Document extract:
# The Great Western Parks (U.S.)



## DGS49

I've done a lot of traveling, both domestic and international, but aside from a couple visits to the Grand Canyon I haven't seen much of the great western parks.  Yosemite, Yellowstone, Glacier, etc.  

One reason I have hesitated is that I don't want to be one of thousands of "families" crowding around some "attraction" in the height of tourist season.  I like to do a bit of hiking, climbing, some trail biking, and that sort of thing, but not where it's crowded.

My impression is that during the summer - school vacation time - that's what I would run into.  So I'm thinking that a car or RV vacation at the end of Summer - 2 or three weeks - might be the way to go.

Any insights out there on how to plan such a trip?  Stay at lodges or elsewhere?  Hidden or unknown gems? Places that are over-rated or to avoid?


----------



## Moonglow

Trump closed them so his buddies could do a little open strip mining..


----------



## gipper

DGS49 said:


> I've done a lot of traveling, both domestic and international, but aside from a couple visits to the Grand Canyon I haven't seen much of the great western parks.  Yosemite, Yellowstone, Glacier, etc.
> 
> One reason I have hesitated is that I don't want to be one of thousands of "families" crowding around some "attraction" in the height of tourist season.  I like to do a bit of hiking, climbing, some trail biking, and that sort of thing, but not where it's crowded.
> 
> My impression is that during the summer - school vacation time - that's what I would run into.  So I'm thinking that a car or RV vacation at the end of Summer - 2 or three weeks - might be the way to go.
> 
> Any insights out there on how to plan such a trip?  Stay at lodges or elsewhere?  Hidden or unknown gems? Places that are over-rated or to avoid?




My beautiful wife and I will be traveling North America in this... while avoiding the national parks when the kids are on summer vacation.  April or May are good times...and then after school starts in early September.  National parks are much easier to get around then.


----------



## baileyn45

DGS49 said:


> I've done a lot of traveling, both domestic and international, but aside from a couple visits to the Grand Canyon I haven't seen much of the great western parks.  Yosemite, Yellowstone, Glacier, etc.
> 
> One reason I have hesitated is that I don't want to be one of thousands of "families" crowding around some "attraction" in the height of tourist season.  I like to do a bit of hiking, climbing, some trail biking, and that sort of thing, but not where it's crowded.
> 
> My impression is that during the summer - school vacation time - that's what I would run into.  So I'm thinking that a car or RV vacation at the end of Summer - 2 or three weeks - might be the way to go.
> 
> Any insights out there on how to plan such a trip?  Stay at lodges or elsewhere?  Hidden or unknown gems? Places that are over-rated or to avoid?


You have the right idea about avoiding peak seasons. Places like Yellowstone become zoos. In the off season there are times you have the whole place to yourself(or so it feels). The trade off of course is you are generally going to end up visiting in colder weather, at least in the case of Yellowstone or Glacier. If you are going to head out west don't forget Utah. Zion & Bryce Canyon are incredible and less crowded than the Grand Canyon. Although they also have peaks.

(Records held in a dataset)
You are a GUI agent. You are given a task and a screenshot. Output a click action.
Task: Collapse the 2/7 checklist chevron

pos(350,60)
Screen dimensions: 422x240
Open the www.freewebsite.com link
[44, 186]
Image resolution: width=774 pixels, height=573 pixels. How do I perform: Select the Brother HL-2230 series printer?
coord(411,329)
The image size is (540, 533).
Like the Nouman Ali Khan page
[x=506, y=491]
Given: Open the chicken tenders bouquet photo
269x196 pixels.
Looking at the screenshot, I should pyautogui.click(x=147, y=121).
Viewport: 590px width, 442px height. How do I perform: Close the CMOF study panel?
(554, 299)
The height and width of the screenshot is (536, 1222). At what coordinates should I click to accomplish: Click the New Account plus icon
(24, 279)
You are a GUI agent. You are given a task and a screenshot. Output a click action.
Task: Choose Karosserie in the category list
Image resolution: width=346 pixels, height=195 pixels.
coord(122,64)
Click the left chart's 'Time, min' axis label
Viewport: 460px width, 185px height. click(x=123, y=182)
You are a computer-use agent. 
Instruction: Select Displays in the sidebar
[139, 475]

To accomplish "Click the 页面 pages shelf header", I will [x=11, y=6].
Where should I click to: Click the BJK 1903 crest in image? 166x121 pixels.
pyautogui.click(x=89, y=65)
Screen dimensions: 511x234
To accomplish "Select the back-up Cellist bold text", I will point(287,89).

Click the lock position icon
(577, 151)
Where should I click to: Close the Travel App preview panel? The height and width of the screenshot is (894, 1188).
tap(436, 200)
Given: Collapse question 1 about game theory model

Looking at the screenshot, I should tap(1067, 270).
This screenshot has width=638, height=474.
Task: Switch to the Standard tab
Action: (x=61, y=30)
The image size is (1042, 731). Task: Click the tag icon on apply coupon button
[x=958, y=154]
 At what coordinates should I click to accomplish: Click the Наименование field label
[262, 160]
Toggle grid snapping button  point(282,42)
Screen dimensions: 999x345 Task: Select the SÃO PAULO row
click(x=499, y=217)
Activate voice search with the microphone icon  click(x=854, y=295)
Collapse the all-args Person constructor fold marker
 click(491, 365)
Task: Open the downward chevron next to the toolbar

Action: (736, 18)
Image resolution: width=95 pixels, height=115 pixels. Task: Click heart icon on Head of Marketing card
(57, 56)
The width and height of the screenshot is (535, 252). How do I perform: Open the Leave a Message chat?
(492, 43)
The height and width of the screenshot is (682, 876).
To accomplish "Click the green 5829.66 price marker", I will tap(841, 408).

Short task: In the thread on western parks, which two Utah parks are said to be less crowded than the Grand Canyon? Please name both. The material isn't needed here.

Task solution: Zion and Bryce Canyon.